__YOUR INSTRUCTIONS__:
Copy out the items below word for word, everything from the line containing "I want to click on start-distance-input: 0" down to the line containing "coordinates (663, 1000).", with both of those lines included.

__GIVEN RECORDS__:
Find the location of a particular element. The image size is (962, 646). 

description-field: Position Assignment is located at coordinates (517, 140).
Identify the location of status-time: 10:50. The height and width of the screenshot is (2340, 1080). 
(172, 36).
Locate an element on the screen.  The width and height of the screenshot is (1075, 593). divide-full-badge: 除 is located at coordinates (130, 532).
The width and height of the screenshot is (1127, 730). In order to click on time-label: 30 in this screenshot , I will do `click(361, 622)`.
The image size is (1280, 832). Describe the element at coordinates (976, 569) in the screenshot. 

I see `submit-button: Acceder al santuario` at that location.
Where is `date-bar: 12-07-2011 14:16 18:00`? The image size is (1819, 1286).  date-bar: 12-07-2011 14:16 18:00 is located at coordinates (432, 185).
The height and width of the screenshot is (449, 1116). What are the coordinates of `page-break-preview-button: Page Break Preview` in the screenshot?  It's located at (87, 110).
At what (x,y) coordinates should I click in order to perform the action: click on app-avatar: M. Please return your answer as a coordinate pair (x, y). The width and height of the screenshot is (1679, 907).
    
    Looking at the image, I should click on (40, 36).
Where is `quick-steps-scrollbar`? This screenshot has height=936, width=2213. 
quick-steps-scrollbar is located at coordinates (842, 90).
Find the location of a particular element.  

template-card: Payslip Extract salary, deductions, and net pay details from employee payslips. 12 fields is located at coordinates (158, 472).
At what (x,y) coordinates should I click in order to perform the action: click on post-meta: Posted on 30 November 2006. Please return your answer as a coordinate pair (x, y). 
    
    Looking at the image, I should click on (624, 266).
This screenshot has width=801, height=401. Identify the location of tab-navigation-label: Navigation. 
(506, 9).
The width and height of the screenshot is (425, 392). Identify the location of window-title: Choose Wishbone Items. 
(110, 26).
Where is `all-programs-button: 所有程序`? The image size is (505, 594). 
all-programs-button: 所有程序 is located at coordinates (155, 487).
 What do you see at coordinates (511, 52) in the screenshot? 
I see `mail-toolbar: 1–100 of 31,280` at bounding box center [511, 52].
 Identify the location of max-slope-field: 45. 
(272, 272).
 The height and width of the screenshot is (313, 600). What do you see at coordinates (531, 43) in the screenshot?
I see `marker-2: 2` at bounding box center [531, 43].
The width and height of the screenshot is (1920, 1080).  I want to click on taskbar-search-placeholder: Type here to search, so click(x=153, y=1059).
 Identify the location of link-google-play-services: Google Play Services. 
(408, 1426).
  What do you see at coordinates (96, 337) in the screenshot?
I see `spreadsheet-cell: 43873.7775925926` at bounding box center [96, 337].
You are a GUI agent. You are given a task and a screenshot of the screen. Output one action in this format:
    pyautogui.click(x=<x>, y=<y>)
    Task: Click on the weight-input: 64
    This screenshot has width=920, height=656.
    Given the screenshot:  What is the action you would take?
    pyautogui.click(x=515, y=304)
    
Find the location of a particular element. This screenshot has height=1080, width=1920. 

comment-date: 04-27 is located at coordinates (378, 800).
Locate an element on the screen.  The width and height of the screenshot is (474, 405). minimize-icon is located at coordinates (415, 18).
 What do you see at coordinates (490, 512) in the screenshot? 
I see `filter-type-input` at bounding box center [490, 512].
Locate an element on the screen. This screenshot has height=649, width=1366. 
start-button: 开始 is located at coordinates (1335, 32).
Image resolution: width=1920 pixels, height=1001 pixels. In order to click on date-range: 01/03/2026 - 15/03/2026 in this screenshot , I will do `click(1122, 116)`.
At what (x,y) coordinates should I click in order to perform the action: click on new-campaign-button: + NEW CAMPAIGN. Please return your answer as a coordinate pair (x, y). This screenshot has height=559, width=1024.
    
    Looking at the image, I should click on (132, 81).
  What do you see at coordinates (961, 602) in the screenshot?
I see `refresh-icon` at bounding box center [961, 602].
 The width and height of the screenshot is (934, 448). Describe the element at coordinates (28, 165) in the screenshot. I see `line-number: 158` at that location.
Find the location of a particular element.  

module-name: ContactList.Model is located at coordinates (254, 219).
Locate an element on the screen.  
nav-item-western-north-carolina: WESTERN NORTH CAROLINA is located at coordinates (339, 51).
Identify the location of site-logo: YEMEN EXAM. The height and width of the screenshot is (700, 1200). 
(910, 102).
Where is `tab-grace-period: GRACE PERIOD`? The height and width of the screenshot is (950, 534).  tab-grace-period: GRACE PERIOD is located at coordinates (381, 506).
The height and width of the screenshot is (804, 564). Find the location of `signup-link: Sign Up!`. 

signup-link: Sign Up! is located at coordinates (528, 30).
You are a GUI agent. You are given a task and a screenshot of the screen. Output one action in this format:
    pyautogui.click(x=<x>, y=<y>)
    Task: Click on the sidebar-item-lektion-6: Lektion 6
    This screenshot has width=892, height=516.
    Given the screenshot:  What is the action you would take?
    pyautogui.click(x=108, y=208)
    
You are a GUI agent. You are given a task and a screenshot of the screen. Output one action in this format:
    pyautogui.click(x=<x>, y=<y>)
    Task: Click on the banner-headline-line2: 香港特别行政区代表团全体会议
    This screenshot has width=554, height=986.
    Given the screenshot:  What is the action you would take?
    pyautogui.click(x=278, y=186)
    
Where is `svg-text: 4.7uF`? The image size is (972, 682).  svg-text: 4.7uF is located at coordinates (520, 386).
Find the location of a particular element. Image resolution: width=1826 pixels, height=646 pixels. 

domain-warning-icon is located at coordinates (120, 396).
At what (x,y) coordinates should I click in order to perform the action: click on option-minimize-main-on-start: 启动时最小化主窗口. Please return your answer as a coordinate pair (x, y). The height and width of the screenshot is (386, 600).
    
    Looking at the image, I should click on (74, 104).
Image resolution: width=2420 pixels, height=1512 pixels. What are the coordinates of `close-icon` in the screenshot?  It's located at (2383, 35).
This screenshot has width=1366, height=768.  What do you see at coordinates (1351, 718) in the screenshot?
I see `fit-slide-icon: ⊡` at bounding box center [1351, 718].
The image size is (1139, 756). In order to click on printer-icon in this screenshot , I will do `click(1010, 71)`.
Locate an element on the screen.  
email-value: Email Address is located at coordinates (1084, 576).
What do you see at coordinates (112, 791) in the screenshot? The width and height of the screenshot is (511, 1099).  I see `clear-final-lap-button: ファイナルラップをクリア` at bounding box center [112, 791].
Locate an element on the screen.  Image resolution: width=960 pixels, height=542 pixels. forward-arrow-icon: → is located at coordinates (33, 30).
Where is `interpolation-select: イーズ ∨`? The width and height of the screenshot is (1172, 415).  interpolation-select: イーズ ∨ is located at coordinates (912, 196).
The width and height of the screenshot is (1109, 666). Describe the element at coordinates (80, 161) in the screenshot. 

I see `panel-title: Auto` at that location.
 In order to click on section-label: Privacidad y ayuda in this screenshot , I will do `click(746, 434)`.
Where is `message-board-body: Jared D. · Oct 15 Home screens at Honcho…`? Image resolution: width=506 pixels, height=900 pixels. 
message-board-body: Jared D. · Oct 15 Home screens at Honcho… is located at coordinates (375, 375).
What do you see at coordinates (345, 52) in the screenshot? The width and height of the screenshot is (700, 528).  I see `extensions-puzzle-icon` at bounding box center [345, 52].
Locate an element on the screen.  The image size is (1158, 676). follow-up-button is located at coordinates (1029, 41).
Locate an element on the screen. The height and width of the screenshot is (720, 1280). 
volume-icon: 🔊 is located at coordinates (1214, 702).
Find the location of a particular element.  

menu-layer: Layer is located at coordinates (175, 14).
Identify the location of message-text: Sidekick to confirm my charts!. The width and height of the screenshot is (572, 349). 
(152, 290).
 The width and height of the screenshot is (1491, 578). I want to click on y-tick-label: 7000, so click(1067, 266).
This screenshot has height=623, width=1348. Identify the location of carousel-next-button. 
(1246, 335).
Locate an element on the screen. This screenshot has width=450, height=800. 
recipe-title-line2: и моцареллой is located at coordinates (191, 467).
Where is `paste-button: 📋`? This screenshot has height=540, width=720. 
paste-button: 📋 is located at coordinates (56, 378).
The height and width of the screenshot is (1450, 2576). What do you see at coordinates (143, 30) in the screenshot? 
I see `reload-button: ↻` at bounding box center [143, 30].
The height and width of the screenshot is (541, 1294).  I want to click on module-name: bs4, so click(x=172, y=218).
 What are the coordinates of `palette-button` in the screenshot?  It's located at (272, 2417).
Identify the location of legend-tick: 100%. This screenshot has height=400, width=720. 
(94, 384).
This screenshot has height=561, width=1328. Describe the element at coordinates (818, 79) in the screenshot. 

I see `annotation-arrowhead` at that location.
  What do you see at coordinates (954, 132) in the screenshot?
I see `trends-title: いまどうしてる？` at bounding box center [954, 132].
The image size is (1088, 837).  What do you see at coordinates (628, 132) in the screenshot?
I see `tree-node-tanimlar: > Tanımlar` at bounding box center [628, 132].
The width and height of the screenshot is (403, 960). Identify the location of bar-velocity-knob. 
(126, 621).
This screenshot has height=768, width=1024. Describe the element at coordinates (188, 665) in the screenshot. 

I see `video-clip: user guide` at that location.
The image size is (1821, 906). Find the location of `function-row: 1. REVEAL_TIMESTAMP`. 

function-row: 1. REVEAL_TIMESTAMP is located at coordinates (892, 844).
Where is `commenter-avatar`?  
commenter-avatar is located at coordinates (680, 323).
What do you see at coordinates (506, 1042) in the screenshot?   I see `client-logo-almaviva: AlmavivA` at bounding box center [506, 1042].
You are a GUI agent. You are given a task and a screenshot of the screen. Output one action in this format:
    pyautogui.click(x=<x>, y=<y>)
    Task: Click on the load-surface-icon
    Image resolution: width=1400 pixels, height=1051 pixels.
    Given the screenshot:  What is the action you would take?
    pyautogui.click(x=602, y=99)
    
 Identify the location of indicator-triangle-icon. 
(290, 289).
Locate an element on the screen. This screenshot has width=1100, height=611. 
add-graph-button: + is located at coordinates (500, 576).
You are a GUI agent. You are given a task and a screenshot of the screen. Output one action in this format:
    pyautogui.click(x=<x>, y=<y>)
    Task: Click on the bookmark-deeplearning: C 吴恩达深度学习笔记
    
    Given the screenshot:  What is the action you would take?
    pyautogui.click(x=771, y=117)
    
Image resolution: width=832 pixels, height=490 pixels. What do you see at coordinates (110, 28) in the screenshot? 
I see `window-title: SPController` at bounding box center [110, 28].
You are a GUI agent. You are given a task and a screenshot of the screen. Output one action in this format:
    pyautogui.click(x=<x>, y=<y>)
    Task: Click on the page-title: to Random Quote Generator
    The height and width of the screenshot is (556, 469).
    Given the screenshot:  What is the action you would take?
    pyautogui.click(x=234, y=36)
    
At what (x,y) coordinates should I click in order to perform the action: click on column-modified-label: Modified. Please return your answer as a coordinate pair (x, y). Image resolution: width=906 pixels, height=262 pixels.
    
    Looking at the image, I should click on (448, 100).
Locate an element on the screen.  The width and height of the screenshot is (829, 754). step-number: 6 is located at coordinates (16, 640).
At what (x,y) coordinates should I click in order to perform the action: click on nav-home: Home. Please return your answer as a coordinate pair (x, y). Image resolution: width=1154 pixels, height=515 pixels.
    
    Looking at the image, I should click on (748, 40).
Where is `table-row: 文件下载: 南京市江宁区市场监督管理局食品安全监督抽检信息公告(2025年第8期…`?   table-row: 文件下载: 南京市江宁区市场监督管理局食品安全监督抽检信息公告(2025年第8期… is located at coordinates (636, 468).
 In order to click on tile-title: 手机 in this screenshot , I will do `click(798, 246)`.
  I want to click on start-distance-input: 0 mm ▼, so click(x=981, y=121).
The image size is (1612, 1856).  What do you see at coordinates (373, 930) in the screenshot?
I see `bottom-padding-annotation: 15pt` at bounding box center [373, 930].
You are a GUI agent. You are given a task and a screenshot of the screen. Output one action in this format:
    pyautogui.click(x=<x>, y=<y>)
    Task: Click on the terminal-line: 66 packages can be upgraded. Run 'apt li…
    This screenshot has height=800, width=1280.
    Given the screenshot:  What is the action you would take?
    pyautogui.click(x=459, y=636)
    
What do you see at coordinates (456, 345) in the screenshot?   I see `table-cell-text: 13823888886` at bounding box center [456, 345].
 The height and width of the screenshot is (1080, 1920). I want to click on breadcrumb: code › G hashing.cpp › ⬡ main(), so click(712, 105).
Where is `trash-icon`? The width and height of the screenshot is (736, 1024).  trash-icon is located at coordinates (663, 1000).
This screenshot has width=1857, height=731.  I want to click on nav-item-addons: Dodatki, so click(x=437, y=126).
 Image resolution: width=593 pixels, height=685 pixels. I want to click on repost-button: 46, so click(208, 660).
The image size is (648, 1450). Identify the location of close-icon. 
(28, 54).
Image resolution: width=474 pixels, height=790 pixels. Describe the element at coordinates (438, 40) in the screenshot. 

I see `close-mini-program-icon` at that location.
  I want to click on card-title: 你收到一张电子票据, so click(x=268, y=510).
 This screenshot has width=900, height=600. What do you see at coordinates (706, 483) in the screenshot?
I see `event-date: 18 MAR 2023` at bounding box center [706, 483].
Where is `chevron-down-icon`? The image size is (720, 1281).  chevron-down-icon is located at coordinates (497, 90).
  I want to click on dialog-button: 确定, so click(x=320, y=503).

__RESPONSE FOR THIS EXERCISE__:
  I want to click on start-distance-input: 0 mm ▼, so click(x=981, y=121).
The image size is (1612, 1856).  What do you see at coordinates (373, 930) in the screenshot?
I see `bottom-padding-annotation: 15pt` at bounding box center [373, 930].
You are a GUI agent. You are given a task and a screenshot of the screen. Output one action in this format:
    pyautogui.click(x=<x>, y=<y>)
    Task: Click on the terminal-line: 66 packages can be upgraded. Run 'apt li…
    This screenshot has height=800, width=1280.
    Given the screenshot:  What is the action you would take?
    pyautogui.click(x=459, y=636)
    
What do you see at coordinates (456, 345) in the screenshot?   I see `table-cell-text: 13823888886` at bounding box center [456, 345].
 The height and width of the screenshot is (1080, 1920). I want to click on breadcrumb: code › G hashing.cpp › ⬡ main(), so click(712, 105).
Where is `trash-icon`? The width and height of the screenshot is (736, 1024).  trash-icon is located at coordinates (663, 1000).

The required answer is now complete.